Among the winners at Sunday night's Oscars in LA, there was one recipient that stood out in a spectacular way. A Fantastic Woman — a story from Chile about a transgender woman who faces difficulties and discrimination after the death of her older boyfriend — took home the award for best foreign film. What's more, the film also made Oscars history as the first winner to feature a transgender storyline with a transgender actress in the leading role. The power of this moment was not lost on director Sebastián Lelio, who offered a few exceptional insights when he stepped backstage. "It is a film that has managed to contribute to a necessary and urgent conversation," he told us in the Oscars press room. "There's no such thing as illegitimate people. Period."
"We're not stretching opportunities. We're opening them."
Historically, Hollywood has cast cisgender actors and actresses to play transgender characters. Jared Leto won best supporting actor for playing Rayon in 2013's Dallas Buyers Club. Felicity Huffman received a nomination for playing a transgender woman in Transamerica. The list goes on and on. Back in the press room, Lelio was asked about his decision to break tradition and cast a transgender actress in the leading role.

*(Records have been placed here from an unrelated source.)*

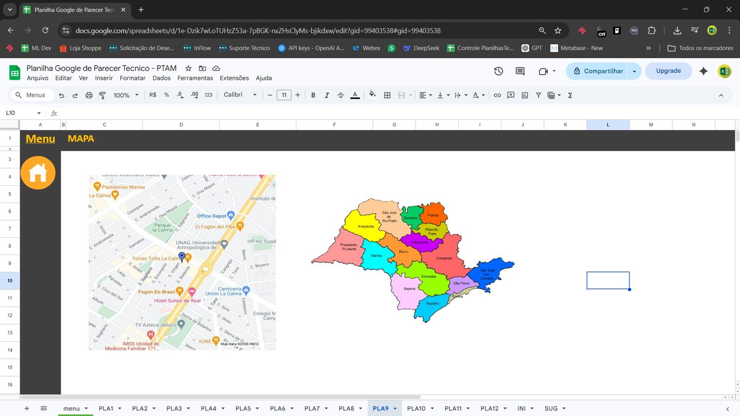Open the horizontal align dropdown

[425, 95]
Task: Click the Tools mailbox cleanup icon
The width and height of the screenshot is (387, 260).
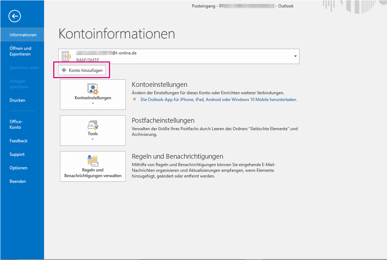Action: tap(93, 125)
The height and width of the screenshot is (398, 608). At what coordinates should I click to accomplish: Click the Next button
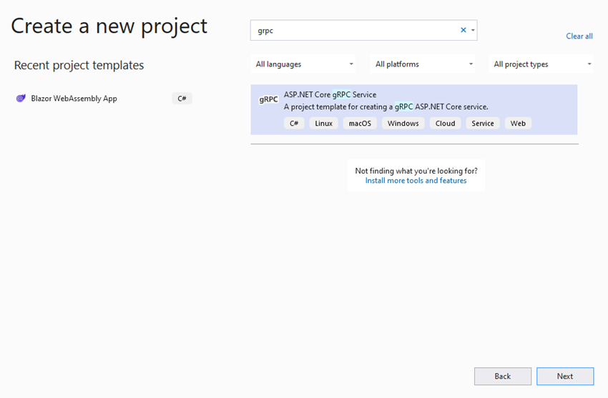click(565, 377)
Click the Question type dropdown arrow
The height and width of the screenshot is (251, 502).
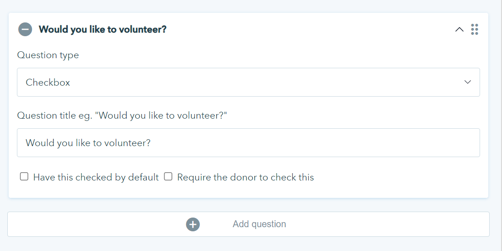468,82
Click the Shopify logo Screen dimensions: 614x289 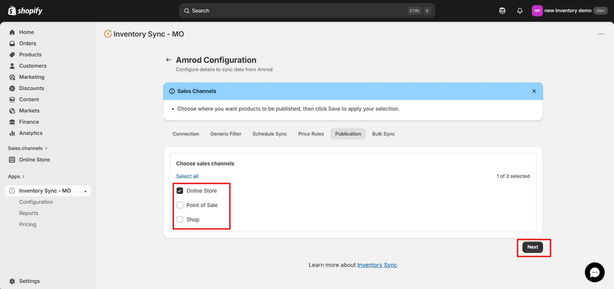25,11
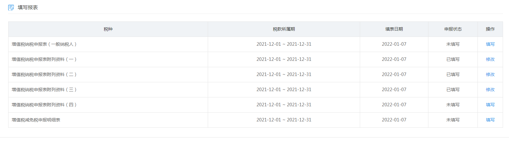
Task: Click 修改 for 附列资料（一）
Action: coord(490,59)
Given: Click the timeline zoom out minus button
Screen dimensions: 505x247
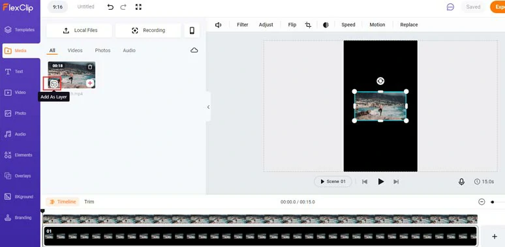Looking at the screenshot, I should (x=482, y=201).
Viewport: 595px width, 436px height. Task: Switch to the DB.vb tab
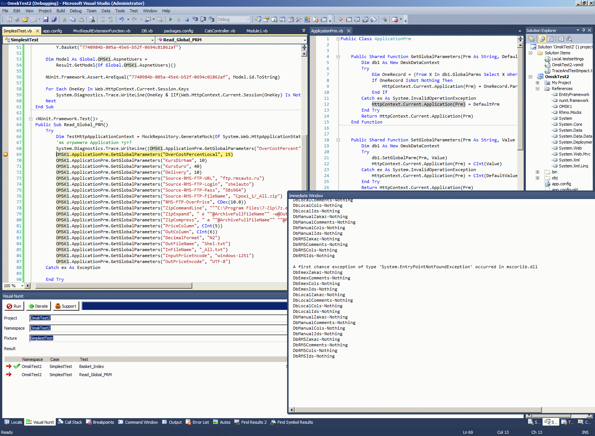tap(147, 31)
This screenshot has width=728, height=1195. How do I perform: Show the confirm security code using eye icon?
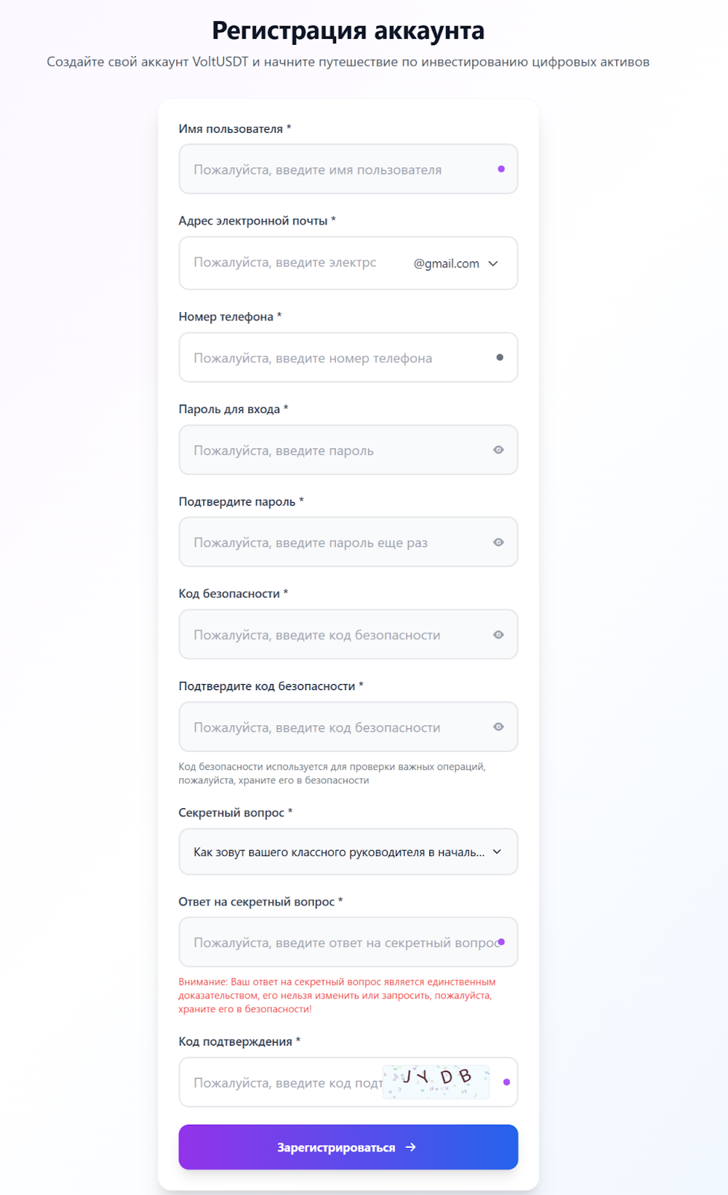[x=498, y=727]
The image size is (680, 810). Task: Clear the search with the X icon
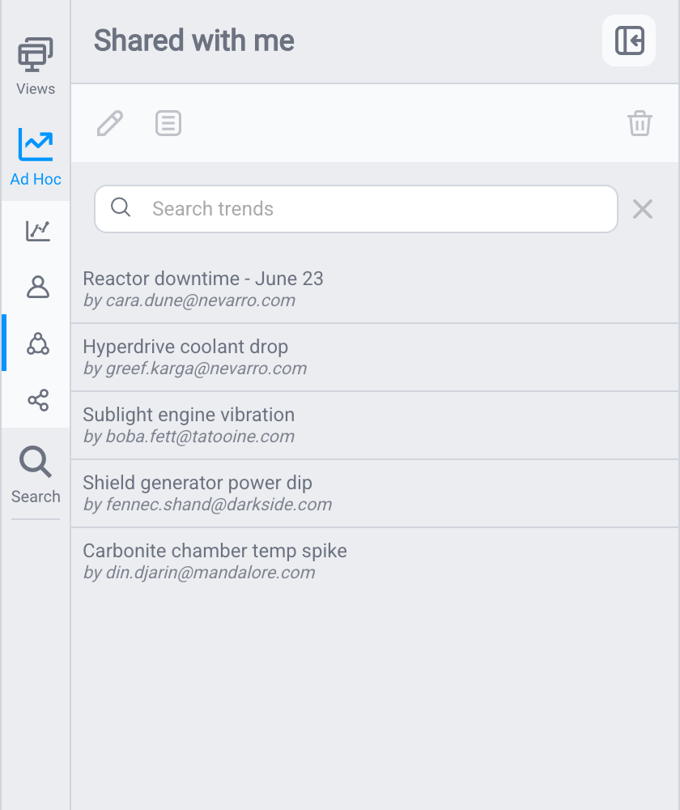tap(642, 209)
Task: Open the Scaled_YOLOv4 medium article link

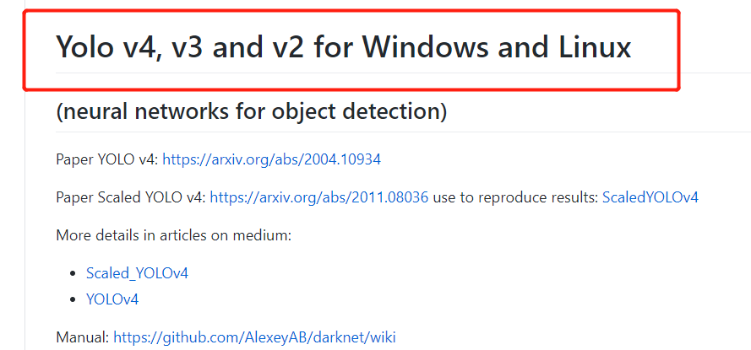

In his opinion, there weren't any other options. And, perhaps even more importantly in an artistic context, the inclusion of a transgender actress impacted the film in unimaginable ways.
"I felt that, for me, it was very instinctive and strong decision, the knowing that I was not going to make this film without a transgender actress in the main role," Leilo said. "And I think it put the film in a different dimension because of everything Daniela brought to the film, her presence, her history." When asked to elaborate further, he offered even more insight into the power of a decision like this.
Casting is an art, and is probably — well, if you're interested in people like I am, casting is essential . . . I think the presence of Daniela brought something, a quality to a story that add a layer of complexity and beauty that, I think in this case, a cisgender actor would have not been capable of bringing. She transitioned like 14 years ago in a country like Chile when there was no information about it. She was a pioneer, and she carries that history, and the camera announced that. And I think that generates resonances and, again, more complexity and beauty to the film. I never thought that it was going to be that important in the sense of how the film is perceived. I've been very surprised and happy to realize that that became one of the most important artistic gestures of the movie.
Leilo also made an important distinction, though. It's not just about giving transgender people a chance to tell their own stories on-screen, it's about a greater movement towards inclusion in general. "That doesn't mean that someone like Daniela cannot interpret a cisgender role. You know what I mean? So I think we're not talking about freedom here, we're not stretching opportunities. We're opening them." I think that's what you call a mic-drop.